(Collected data)
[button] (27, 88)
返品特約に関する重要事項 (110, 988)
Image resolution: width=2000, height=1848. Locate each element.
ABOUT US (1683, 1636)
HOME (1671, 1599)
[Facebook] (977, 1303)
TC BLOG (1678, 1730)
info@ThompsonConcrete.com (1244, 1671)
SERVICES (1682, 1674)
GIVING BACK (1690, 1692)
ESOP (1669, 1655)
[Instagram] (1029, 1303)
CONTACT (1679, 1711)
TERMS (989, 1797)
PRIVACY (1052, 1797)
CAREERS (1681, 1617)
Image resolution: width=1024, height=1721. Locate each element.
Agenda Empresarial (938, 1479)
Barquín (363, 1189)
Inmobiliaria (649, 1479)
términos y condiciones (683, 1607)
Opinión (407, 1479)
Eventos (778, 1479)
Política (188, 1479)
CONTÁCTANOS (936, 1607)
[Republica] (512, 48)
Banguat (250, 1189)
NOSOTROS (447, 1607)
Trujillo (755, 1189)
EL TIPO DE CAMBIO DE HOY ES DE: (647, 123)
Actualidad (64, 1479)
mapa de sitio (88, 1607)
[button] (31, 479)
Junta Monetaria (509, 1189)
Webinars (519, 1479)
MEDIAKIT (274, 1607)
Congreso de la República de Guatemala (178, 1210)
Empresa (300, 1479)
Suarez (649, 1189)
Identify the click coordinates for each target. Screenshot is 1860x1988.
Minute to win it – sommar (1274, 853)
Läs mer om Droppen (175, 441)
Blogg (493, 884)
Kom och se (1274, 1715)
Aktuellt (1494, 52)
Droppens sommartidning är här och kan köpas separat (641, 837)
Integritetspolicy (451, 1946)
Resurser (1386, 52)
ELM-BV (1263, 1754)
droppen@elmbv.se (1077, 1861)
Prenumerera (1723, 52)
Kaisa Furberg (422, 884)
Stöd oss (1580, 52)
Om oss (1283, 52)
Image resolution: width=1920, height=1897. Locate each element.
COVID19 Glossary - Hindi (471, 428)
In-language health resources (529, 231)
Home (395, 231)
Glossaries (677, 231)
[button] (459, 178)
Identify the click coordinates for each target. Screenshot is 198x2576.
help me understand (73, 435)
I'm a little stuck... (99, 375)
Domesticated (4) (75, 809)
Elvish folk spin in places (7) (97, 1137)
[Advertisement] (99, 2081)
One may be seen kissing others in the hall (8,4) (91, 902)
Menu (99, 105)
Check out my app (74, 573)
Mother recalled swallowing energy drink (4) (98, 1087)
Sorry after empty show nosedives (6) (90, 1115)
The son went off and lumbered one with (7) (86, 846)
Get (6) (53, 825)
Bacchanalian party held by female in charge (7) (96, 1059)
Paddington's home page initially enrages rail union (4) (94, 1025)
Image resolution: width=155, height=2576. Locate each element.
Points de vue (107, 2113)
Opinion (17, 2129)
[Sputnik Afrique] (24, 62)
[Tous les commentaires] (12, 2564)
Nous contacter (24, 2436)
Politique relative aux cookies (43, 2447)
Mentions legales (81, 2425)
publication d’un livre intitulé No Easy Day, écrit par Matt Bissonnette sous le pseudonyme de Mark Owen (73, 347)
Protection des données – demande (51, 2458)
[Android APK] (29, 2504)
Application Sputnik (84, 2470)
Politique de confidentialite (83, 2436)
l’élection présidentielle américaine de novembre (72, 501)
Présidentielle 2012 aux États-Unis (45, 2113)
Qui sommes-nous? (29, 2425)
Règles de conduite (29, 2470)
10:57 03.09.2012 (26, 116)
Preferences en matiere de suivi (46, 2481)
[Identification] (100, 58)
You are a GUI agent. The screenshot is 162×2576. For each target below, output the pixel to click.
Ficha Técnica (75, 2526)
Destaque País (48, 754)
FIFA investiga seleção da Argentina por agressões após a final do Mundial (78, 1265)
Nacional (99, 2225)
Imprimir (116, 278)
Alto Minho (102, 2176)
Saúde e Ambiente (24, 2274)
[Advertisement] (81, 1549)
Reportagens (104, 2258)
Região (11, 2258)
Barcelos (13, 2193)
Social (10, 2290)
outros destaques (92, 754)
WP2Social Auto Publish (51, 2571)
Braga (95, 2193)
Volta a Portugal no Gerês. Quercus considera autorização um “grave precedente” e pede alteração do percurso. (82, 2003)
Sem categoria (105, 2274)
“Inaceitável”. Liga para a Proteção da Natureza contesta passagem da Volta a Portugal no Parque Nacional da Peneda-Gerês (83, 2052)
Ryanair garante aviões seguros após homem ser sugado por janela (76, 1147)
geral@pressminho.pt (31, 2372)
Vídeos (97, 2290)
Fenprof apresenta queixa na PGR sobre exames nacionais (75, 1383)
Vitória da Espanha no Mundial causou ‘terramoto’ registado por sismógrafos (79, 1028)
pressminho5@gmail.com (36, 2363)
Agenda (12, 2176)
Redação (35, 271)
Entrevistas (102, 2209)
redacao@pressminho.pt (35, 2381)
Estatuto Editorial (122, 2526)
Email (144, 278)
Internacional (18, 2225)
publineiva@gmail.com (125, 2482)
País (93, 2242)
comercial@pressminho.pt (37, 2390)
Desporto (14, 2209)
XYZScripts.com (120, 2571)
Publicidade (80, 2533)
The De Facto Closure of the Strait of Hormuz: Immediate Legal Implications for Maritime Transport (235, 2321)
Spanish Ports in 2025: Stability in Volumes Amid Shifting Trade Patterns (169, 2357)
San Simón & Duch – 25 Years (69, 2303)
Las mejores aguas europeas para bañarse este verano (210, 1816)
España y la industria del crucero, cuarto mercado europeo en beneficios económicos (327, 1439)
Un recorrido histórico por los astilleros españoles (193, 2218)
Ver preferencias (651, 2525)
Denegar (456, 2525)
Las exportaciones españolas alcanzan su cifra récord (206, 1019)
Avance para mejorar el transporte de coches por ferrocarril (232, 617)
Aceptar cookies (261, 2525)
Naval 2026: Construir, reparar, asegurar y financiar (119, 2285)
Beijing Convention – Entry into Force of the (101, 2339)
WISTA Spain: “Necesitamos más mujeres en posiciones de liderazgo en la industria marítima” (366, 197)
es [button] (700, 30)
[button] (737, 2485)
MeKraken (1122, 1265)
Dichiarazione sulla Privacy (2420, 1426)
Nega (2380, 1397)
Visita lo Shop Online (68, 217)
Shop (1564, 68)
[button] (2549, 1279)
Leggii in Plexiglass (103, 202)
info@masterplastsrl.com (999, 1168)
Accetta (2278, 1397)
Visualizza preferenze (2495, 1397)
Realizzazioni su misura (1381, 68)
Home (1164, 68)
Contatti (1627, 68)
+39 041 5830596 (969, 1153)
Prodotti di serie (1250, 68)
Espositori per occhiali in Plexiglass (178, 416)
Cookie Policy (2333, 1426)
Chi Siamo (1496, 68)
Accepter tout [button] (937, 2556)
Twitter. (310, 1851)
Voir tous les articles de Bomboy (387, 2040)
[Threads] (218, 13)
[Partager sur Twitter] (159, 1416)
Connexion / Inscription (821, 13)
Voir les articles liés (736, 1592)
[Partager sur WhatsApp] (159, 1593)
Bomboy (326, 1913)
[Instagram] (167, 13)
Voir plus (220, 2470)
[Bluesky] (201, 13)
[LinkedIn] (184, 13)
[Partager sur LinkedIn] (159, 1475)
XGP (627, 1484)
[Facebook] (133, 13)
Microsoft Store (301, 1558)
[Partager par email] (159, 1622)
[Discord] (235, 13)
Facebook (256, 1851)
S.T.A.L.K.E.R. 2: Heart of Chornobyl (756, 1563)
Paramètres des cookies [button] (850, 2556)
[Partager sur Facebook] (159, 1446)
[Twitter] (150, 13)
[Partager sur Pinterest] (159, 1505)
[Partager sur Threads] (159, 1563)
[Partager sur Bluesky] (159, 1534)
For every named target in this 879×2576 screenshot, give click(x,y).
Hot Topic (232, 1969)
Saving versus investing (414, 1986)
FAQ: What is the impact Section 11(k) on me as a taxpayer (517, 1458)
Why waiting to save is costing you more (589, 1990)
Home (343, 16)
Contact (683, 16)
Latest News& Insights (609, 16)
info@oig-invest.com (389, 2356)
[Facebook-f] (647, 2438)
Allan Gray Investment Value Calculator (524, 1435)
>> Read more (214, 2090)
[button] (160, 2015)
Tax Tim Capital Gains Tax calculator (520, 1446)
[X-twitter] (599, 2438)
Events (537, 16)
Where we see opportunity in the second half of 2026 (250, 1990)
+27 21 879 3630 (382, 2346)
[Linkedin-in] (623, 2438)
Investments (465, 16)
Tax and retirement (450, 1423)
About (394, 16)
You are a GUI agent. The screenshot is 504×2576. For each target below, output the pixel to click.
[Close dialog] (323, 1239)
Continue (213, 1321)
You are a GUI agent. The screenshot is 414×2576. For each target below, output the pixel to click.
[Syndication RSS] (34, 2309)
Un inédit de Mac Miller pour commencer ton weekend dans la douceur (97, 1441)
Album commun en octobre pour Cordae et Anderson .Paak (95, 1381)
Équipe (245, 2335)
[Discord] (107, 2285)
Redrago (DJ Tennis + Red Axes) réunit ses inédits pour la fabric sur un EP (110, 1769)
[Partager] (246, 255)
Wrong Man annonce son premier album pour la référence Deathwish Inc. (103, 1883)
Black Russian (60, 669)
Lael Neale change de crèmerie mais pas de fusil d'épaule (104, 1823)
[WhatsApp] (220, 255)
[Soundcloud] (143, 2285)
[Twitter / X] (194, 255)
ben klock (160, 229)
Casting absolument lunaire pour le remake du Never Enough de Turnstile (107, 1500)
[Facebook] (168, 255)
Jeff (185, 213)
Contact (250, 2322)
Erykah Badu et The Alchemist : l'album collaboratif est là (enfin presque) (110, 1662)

● Aim of the task:
Set down, exactly as they appear above, all lines from the one that has "Blogg (493, 884)" down to the one that has "[Sputnik Afrique] (24, 62)", including those two and no others.

● Answer to the exercise:
Blogg (493, 884)
Kom och se (1274, 1715)
Aktuellt (1494, 52)
Droppens sommartidning är här och kan köpas separat (641, 837)
Integritetspolicy (451, 1946)
Resurser (1386, 52)
ELM-BV (1263, 1754)
droppen@elmbv.se (1077, 1861)
Prenumerera (1723, 52)
Kaisa Furberg (422, 884)
Stöd oss (1580, 52)
Om oss (1283, 52)
Image resolution: width=1920, height=1897. Locate each element.
COVID19 Glossary - Hindi (471, 428)
In-language health resources (529, 231)
Home (395, 231)
Glossaries (677, 231)
[button] (459, 178)
Identify the click coordinates for each target. Screenshot is 198x2576.
help me understand (73, 435)
I'm a little stuck... (99, 375)
Domesticated (4) (75, 809)
Elvish folk spin in places (7) (97, 1137)
[Advertisement] (99, 2081)
One may be seen kissing others in the hall (8,4) (91, 902)
Menu (99, 105)
Check out my app (74, 573)
Mother recalled swallowing energy drink (4) (98, 1087)
Sorry after empty show nosedives (6) (90, 1115)
The son went off and lumbered one with (7) (86, 846)
Get (6) (53, 825)
Bacchanalian party held by female in charge (7) (96, 1059)
Paddington's home page initially enrages rail union (4) (94, 1025)
Image resolution: width=155, height=2576. Locate each element.
Points de vue (107, 2113)
Opinion (17, 2129)
[Sputnik Afrique] (24, 62)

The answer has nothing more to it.